By Claire Glidden 11/12/2021

The Pennsylvania General Assembly is currently considering new energy legislation, potentially redefining statewide sustainability standards and practices. It’s difficult to overstate how impactful state laws and regulation are on renewable electricity generation, distribution, and supply. Of the hundreds of bills being voted on, debated, or amended, three stand out as changemakers with the potential to impact The Energy Co-op and affect the renewable energy sector. The Energy Co-op is paying close attention to Senate Bill 872, Senate Bill 300, and House Bill 548, which concern renewable energy goal-setting, the Alternative Energy Portfolio Standards Act, and the distribution of natural gas.

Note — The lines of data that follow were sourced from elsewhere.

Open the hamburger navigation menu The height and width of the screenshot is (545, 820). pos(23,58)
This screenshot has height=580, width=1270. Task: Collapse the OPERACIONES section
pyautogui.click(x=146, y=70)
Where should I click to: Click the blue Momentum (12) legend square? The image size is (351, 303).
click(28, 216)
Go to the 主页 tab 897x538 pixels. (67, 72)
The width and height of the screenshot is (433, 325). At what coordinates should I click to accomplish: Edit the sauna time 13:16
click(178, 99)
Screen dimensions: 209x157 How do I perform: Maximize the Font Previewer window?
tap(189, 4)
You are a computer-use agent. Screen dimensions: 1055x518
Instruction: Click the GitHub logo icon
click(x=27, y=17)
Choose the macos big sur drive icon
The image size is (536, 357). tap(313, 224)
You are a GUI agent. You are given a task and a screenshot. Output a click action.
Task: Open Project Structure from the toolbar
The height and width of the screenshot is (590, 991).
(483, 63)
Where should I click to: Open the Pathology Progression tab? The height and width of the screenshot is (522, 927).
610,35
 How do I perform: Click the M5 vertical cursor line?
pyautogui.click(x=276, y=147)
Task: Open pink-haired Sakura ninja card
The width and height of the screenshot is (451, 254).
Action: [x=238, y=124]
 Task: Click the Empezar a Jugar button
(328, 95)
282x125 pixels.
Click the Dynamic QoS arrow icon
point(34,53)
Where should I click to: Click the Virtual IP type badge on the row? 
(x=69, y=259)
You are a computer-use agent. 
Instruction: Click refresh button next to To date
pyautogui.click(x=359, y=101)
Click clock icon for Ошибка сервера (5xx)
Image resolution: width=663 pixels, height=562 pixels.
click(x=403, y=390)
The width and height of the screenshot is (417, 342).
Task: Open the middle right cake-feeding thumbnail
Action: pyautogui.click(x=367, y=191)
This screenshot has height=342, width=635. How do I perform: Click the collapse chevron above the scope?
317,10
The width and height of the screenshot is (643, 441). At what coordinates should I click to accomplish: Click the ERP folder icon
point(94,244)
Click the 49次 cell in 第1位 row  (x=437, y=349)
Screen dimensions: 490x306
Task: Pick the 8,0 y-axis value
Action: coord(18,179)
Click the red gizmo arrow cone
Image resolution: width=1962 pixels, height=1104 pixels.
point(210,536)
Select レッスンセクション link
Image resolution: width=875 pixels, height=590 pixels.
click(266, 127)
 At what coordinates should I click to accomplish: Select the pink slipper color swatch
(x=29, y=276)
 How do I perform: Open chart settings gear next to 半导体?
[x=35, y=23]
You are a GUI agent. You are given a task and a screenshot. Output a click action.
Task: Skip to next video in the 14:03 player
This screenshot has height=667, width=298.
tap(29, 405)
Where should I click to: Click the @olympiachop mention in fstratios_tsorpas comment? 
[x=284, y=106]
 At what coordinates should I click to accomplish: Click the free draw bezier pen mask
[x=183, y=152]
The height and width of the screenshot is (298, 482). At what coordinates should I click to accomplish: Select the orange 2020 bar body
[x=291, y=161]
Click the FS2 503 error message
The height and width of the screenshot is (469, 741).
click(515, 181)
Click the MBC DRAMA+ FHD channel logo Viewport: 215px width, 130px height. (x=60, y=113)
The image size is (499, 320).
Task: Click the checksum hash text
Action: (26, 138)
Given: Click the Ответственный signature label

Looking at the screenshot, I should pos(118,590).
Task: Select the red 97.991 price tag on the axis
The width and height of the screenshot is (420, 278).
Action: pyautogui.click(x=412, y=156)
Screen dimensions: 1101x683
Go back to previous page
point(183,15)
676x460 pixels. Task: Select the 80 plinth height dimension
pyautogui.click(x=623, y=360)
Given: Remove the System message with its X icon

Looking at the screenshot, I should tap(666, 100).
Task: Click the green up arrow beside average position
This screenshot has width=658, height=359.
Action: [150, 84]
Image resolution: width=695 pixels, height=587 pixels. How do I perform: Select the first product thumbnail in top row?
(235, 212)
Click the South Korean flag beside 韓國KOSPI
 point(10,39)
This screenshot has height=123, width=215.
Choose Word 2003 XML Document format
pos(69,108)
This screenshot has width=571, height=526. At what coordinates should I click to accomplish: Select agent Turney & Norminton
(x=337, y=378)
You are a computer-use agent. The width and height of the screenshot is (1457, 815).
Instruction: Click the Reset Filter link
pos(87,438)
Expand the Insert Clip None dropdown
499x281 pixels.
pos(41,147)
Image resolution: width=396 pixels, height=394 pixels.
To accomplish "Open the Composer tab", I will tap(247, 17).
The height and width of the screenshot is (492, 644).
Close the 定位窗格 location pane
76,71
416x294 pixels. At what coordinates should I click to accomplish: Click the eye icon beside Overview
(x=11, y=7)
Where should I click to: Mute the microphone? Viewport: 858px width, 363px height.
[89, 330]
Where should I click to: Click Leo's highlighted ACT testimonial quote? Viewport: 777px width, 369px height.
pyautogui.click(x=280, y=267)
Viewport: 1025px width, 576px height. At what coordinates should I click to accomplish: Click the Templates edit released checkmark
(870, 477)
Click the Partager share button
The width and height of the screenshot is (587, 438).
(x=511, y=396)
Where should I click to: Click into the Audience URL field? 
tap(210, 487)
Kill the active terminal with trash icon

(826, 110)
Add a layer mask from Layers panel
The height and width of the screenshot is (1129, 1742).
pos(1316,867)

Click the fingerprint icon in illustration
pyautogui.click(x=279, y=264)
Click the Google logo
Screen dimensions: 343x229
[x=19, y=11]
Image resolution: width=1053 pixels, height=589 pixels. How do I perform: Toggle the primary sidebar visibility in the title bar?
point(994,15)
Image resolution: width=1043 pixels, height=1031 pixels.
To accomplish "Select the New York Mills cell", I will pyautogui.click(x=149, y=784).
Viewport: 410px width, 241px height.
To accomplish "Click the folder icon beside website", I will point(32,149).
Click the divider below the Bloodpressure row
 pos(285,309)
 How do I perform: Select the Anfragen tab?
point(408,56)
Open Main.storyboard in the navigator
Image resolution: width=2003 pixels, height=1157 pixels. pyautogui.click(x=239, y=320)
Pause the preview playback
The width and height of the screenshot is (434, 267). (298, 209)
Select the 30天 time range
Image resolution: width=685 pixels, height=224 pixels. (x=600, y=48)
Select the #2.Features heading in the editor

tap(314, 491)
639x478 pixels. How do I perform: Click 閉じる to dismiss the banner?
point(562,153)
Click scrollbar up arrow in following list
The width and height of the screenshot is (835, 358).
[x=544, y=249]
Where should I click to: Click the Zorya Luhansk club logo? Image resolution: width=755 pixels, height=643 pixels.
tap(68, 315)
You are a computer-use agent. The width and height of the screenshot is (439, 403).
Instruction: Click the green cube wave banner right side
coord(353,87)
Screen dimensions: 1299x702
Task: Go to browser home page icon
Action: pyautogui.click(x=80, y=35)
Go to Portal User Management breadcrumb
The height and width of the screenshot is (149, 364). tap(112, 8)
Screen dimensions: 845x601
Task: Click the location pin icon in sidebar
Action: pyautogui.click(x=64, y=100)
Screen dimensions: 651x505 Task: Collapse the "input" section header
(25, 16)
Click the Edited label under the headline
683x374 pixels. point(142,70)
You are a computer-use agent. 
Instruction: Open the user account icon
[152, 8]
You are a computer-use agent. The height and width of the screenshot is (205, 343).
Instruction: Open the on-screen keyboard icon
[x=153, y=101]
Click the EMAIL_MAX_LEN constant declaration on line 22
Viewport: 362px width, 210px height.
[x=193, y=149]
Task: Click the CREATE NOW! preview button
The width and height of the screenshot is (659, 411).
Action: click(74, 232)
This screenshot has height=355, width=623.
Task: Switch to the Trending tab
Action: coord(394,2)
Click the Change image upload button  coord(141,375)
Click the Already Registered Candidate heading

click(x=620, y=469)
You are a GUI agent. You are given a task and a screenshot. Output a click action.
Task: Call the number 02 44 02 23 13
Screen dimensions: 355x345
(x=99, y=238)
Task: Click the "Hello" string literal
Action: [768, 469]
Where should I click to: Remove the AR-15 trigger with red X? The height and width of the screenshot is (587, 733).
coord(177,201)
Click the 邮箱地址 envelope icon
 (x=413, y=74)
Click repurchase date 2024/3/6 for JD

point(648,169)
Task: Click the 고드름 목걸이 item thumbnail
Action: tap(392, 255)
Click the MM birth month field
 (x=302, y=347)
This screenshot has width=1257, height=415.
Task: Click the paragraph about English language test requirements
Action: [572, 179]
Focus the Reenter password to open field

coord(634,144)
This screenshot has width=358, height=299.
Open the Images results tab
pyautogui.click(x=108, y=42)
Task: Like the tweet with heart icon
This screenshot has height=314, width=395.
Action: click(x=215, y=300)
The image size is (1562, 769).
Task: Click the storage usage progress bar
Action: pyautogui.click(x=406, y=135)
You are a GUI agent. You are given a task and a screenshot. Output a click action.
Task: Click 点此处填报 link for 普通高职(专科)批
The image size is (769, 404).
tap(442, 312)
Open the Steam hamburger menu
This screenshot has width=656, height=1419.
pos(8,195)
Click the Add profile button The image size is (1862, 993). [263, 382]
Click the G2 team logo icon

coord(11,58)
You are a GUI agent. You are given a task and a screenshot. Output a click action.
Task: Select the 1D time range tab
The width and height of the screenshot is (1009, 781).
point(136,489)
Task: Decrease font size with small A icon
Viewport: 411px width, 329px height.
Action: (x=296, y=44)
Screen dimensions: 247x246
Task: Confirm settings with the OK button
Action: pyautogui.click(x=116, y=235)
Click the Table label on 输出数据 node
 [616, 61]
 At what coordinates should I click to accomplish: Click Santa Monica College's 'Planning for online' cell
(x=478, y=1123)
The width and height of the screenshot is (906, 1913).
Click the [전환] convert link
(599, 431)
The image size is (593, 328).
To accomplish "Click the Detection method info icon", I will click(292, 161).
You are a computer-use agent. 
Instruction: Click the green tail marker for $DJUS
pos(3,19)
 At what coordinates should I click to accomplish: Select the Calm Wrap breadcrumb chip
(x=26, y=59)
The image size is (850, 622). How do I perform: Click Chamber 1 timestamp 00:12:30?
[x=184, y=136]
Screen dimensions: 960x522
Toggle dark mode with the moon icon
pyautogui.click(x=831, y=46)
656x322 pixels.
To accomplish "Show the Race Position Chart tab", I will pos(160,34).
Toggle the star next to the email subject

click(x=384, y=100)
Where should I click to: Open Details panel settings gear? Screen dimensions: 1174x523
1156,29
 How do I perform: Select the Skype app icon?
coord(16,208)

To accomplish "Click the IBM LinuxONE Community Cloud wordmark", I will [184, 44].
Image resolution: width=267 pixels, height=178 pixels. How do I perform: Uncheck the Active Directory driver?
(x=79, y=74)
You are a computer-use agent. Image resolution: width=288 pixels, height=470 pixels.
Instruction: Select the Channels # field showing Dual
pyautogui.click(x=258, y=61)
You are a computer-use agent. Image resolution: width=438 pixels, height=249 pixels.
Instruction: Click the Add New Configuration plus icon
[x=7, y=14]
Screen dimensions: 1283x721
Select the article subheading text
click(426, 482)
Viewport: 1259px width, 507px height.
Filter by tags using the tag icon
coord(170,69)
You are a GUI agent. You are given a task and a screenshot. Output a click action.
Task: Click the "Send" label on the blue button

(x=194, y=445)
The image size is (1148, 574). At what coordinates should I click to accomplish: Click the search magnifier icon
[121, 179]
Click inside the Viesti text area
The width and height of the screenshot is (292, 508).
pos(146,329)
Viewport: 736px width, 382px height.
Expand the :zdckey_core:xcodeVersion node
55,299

The intent of Senate Bill 872, also referred to as Go 100 PA, is to steadily transition to 100% clean, renewable energy by 2050. To realize this goal, agencies within Pennsylvania will prioritize sources of renewable energy that are generated locally or in the Mid-Atlantic region and reduce energy consumption through efficiency practices. One section of the bill details the roles of a new Renewable Energy Transition Task Force that will focus on maximizing the environmental and economic benefits for residents and businesses during the transition. The Renewable Energy Transition Task Force will conduct numerous studies assessing the true costs of fossil fuels and renewable energy. Their research will expand access to renewable heating and electrical technologies. They will closely analyze nonrenewable and renewable usage rates to gauge energy consumption patterns and behaviors. If you’re a member of The Energy Co-op’s Renewable Electricity or RNG program, you’ve already made the commitment to 100% renewable energy. To share this vision with the rest of Pennsylvania, visit the GO 100 PA website to voice your support.

Senate Bill 300 aims to provide new targets for Pennsylvania’s Alternative Energy Portfolio Standards in response to the threats of climate change. The bill introduces new legislation to keep Pennsylvania competitive with surrounding states by setting realistic and achievable renewable energy requirements. The legislation will expand Tier I requirements from 8% to 30% by 2030, including 7.5% for in-state grid-scale solar and 2.5% for in-state distributed generation solar. Tier I requirements refer to the source of energy generation, and include solar thermal electric, wind, low-impact hydropower, geothermal electric energy, biologically derived methane gas, fuel cells, biomass, electricity produced in-state from pulping and wood manufacturing industries, and coal mine methane. The bill will direct the Pennsylvania Public Utility Commission to study the benefits of a renewable energy storage program and provide several protections that control costs for electricity customers, including long-term contracting, fixed American Clean Power Association payments, and a 15-year lifetime limit for generating eligible Solar Renewable Energy Certificates for solar projects. Senate Bill 300 keeps Pennsylvania in a competitive position within the renewable energy economy and will create more green jobs.

Included in House Bill 548 are changes to electric and natural gas customer billing. If passed, the bill will allow customers to receive bills directly from their energy supplier rather than their distribution company. Furthermore, the bill calls for utilities to provide transparent pricing so that customers can make informed decisions with their supplier. If the natural gas supplier or electricity supplier is not willing, able, or qualified to provide billing services, the distribution company will assume  responsibility for billing the customer for both distribution service and supply. The bill clarifies that regulations will be adopted to establish the financial and technical requirements for energy suppliers to provide billing services.

Senate Bill 872, Senate Bill 300, and House Bill 548 propose new or updated regulations and standards that will shape the state’s renewable energy markets and influence energy customers’ decision-making. These bills, particularly Senate Bill 872 and Senate Bill 300, are encouraging demonstrations of government and politicians being proactive to address climate change. Not only that, but these bills have the potential to improve accessibility to renewable energy and complement The Energy Co-op’s work to accelerate the transition to a sustainable economy.